(EXCERPT TO READ Opens)

BringMeTheNews moved in, the office expanded once again, and now Smithmier wouldn't have it any other way.

"You get a real practical benefit for all four companies," Smithmier said. "It's cheaper to be here now because we're sharing the cost of having an office manager and supplies and coffee and all those little things."

Daniel Forbes, a professor at the Carlson School of Management, said this type of "portfolio entrepreneurship" is relatively common, and it's often used as a way to diversify risk and experiment with different opportunities.

"The relationship among these businesses may not be apparent at first, and so they can seem like a mish-mash," Forbes said. "But often there is a thread of connectedness, which may have to do with the managerial expertise involved in running those businesses, rather than any obvious similarities in terms of the products. With Matter Worldwide, for example, there is a thread of commonality having to do with the management of businesses at the intersection of technology and media."

Studying, Social-Media Style

Smithmier's newest venture, Sophia, might prove to be the biggest to date. Offshore workers keep the site under construction 24 hours a day. Fourteen hundred users are already rating the lessons, and academics have double-checked the material to give it academically sound ratings.

The idea for Sophia came out of a chat between Smithmier and GoKart partner A.J. Meyer, who agreed that online education started to flat-line just as social networking took off. On Sophia, users can read an instructor's Facebook-style profile, follow the lessons on Twitter, and search tags to find content.

(EXCERPT TO READ Closes)
(MATERIAL PROVIDED Opens)

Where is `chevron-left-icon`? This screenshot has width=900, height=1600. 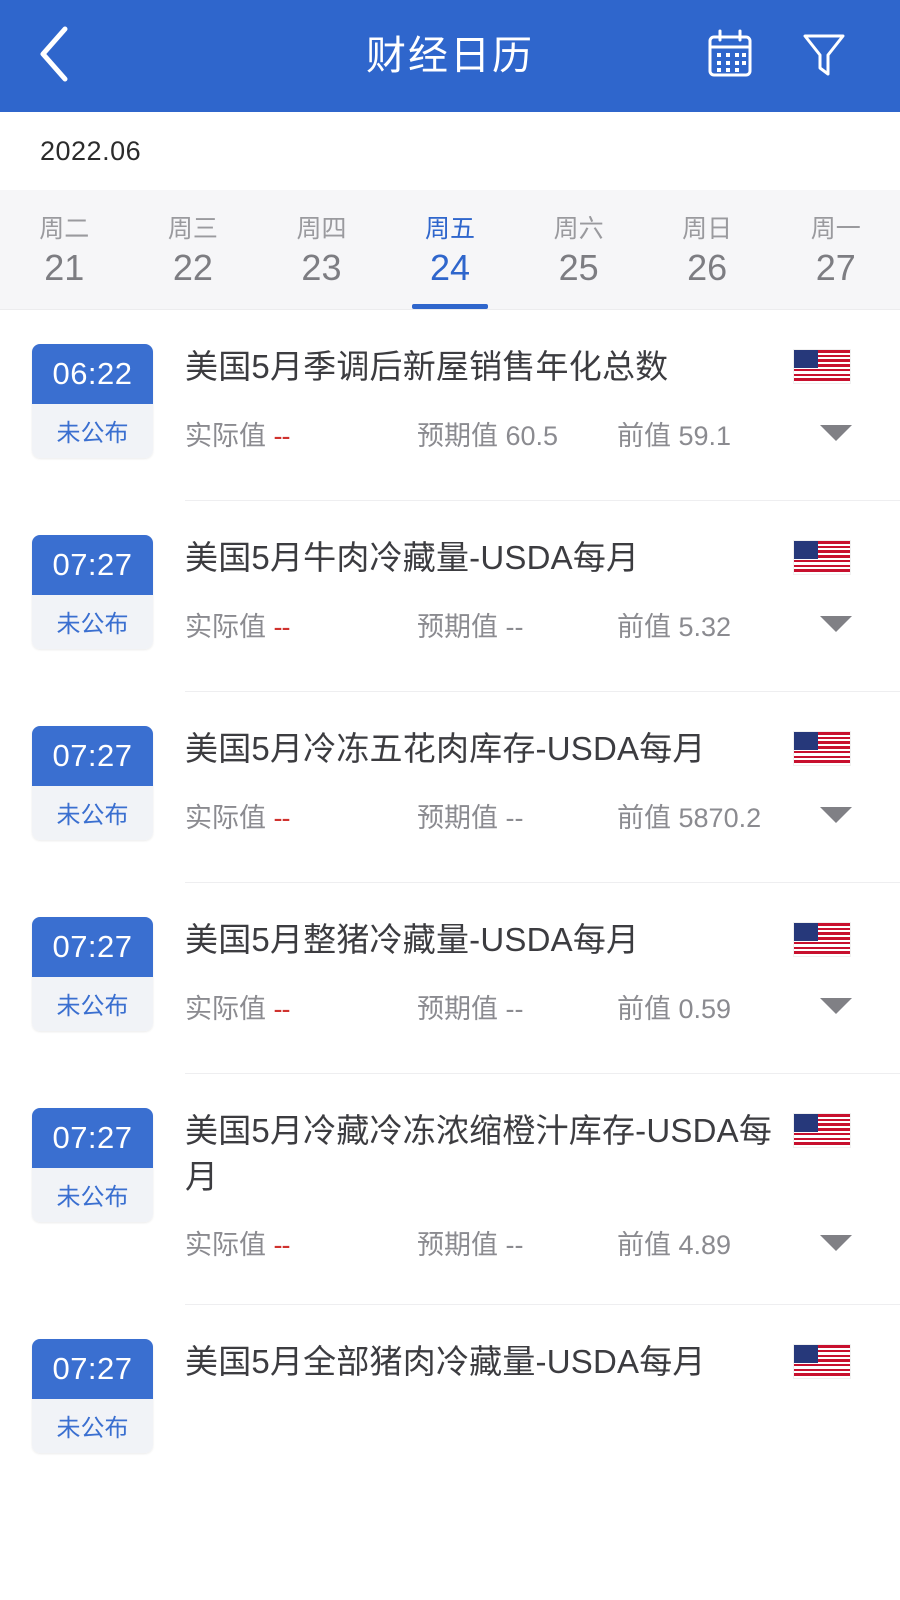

(MATERIAL PROVIDED Closes)

→ WORK REQUEST 1: According to the excerpt about Smithmier's businesses, how many users are already rating the lessons on Sophia?
→ WORK REQUEST 2: Reproduce word for word the passage from the excerpt about Smithmier's businesses, starting at "The idea for" and ending at "to find content.".
Rely solely on the excerpt about Smithmier's businesses, not on the listing.

→ RESULT 1: Fourteen hundred users are already rating the lessons.

→ RESULT 2:
The idea for Sophia came out of a chat between Smithmier and GoKart partner A.J. Meyer, who agreed that online education started to flat-line just as social networking took off. On Sophia, users can read an instructor's Facebook-style profile, follow the lessons on Twitter, and search tags to find content.